In my experience, when having a threesome with someone you’re dating, it’s best not to have the third person be a close friend, or someone who you guys see on a regular basis. It just gets a bit messy, because no matter how open-minded or sexually carefree you are, jealously (annoyingly) does exist, and there might be a moment in your threesome where for whatever reason you feel uncomfortable with what’s happening, and even if five seconds later you don’t care and are having fun again, even that moment of doubt may change the way you feel about your bf or your friend forever. Maybe not, but maybe, ya know? Like you said, it’s a risk. Whereas if you fuck someone who is more removed from your lives, there are less emotions involved in the experience, which allows the threesome to become its own non-reality no-consequence supernatural sex bubble. Or ideally it does, anyway.

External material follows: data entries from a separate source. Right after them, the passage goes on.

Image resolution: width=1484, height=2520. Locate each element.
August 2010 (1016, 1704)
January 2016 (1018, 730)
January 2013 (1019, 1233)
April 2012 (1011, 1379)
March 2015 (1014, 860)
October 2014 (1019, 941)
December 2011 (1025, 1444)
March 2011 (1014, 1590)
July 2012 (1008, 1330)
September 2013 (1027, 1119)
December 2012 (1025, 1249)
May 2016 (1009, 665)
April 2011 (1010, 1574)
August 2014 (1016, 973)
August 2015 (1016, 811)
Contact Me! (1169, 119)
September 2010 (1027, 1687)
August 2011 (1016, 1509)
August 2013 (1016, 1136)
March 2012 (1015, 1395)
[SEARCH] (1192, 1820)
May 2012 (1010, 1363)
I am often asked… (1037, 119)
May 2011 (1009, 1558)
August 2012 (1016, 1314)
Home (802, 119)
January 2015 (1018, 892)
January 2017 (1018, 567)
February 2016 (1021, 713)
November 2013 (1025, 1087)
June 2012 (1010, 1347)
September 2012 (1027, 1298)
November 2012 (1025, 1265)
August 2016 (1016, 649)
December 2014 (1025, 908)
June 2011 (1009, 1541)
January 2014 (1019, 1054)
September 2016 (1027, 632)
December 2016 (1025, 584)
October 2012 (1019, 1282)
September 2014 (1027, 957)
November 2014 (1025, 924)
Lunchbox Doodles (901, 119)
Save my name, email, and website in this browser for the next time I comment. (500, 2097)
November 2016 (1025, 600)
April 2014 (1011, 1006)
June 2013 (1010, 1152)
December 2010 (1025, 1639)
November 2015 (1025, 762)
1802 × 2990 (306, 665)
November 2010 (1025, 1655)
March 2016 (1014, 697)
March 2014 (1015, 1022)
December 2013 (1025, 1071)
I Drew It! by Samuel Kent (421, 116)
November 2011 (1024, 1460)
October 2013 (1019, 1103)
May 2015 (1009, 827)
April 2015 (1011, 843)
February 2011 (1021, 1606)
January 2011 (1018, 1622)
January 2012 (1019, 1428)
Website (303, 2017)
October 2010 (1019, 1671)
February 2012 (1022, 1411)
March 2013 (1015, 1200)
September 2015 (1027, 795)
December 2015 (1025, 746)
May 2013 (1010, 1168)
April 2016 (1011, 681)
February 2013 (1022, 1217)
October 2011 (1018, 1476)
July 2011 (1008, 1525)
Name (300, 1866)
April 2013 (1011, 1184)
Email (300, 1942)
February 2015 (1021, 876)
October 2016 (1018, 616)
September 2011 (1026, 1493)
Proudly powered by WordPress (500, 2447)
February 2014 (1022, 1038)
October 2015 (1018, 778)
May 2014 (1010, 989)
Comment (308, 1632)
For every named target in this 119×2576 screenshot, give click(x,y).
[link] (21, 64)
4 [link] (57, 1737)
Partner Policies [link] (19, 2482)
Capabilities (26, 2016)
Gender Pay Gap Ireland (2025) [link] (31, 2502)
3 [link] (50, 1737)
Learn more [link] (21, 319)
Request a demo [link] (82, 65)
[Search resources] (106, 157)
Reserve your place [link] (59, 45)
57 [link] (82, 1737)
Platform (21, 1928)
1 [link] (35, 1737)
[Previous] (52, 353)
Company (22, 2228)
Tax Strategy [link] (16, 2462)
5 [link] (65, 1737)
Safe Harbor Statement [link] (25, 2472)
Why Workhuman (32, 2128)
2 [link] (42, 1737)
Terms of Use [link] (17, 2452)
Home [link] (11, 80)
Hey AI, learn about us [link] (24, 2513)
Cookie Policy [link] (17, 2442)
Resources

Some of the best threesomes I’ve had have been with people visiting from out of town. Those are cool because you’re generally excited to see the person who’s visiting, but then after you fuck them they fly back to wherever it was they came from. So basically, if either you or your bf have a sexy female friend visiting, you should pounce on them. Or, if you want to go a different route and fuck someone totally disconnected from you, you could always find someone online. There are lots of adult dating sites, such as XXX Sex Guides, where you can meet like minded people looking for casual hook-ups (that goes for threesomes or otherwise), which are helpful for finding a “random” to hook up with, without having to be that creep lurking around the bar, trying to lure strangers back to your free-love dungeon.
In terms of how to ask a person for a threesome, I’ve found a good way is to just text them saying, “Hey, you wanna get threesome’d?” It’s best to be casual about these of things. When it comes to group sex, formality can be a bit awkward. And don’t worry about being rejected by the threesome-ee, because they usually say yes. And if they don’t it’s because they’re in a relationship or prude or have herpes.
And lastly, let’s be real, alcohol helps. It takes the edge off, and just generally makes you less inhibited and more horny. Although don’t black out, because memories are good to have sometimes, and don’t pass out, because being a passed-out drooling slob person is neither sexy nor glamorous. No one wants to be asleep at the orgy.